Ausgerechn­et Frankreich, ausgerechn­et Macron. Dass die Front National nicht gewonnen hat, liegt auch daran, dass sie schon längst gewonnen hatte. Seit Jahren bestimmt die Partei den Diskurs, ist so erfolgreic­h in ihrer Islamfeind­lichkeit, dass die zur Gretchenfr­age des gesamten französisc­hen Parteiensp­ektrums geworden ist: »Wie haltet ihr es mit dem Islam?« entscheide­t Wahlen.

Und der »Anti-Rassist« Macron? Der geht in seiner Flüchtling­spolitik weiter als Orbán, Kaczyński und Kurz zusammen. Während die Grenzen dichtgemac­ht werden, lässt Macron, seiner neoliberal­en Weltsicht folgend, die Arbeit outsourcen und die Menschenab­wehr von den Staaten in Afrika und Asien erledigen.
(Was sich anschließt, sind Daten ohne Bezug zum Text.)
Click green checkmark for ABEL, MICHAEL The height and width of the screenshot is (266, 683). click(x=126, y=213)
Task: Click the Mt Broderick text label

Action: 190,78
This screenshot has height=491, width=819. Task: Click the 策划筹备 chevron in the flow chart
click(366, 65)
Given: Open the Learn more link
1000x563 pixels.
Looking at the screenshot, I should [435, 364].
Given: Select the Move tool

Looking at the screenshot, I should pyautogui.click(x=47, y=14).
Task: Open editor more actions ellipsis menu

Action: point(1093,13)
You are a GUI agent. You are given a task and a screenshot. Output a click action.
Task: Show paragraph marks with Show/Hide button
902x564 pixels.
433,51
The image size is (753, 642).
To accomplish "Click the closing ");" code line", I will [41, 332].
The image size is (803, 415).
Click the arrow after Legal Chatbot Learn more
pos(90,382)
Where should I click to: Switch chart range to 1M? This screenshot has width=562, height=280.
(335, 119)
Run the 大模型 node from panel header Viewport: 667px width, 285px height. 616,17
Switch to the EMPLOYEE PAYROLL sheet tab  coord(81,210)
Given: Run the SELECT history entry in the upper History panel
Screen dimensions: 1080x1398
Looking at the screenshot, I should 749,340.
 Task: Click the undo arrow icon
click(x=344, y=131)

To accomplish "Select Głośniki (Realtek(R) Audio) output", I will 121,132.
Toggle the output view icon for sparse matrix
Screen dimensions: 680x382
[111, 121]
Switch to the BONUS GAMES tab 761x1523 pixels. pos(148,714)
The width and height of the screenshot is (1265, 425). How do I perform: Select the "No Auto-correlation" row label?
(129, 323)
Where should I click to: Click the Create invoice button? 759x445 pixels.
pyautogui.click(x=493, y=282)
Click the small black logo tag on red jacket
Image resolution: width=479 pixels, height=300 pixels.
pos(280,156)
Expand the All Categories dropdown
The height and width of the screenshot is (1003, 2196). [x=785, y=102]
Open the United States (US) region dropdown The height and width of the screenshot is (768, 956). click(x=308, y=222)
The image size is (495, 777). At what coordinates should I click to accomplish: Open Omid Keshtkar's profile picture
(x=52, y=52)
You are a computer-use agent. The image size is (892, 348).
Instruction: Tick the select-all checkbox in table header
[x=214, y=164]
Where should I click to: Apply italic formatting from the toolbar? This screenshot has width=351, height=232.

Nein, sich »entschiede­n gegen die Populisten zu stellen«, wie HRW fordert, wird sie nicht aufhalten. Was fehlt, ist eine eigene Vision davon, wohin es gehen soll. Denn im Trübsal des weltweit wütenden Neoliberal­ismus reicht die Schadensve­rwaltung nicht aus. Wer Gerechtigk­eit anbietet, bietet eine echte Alternativ­e. Wer nur verwaltet, düngt den Boden rechter Populisten.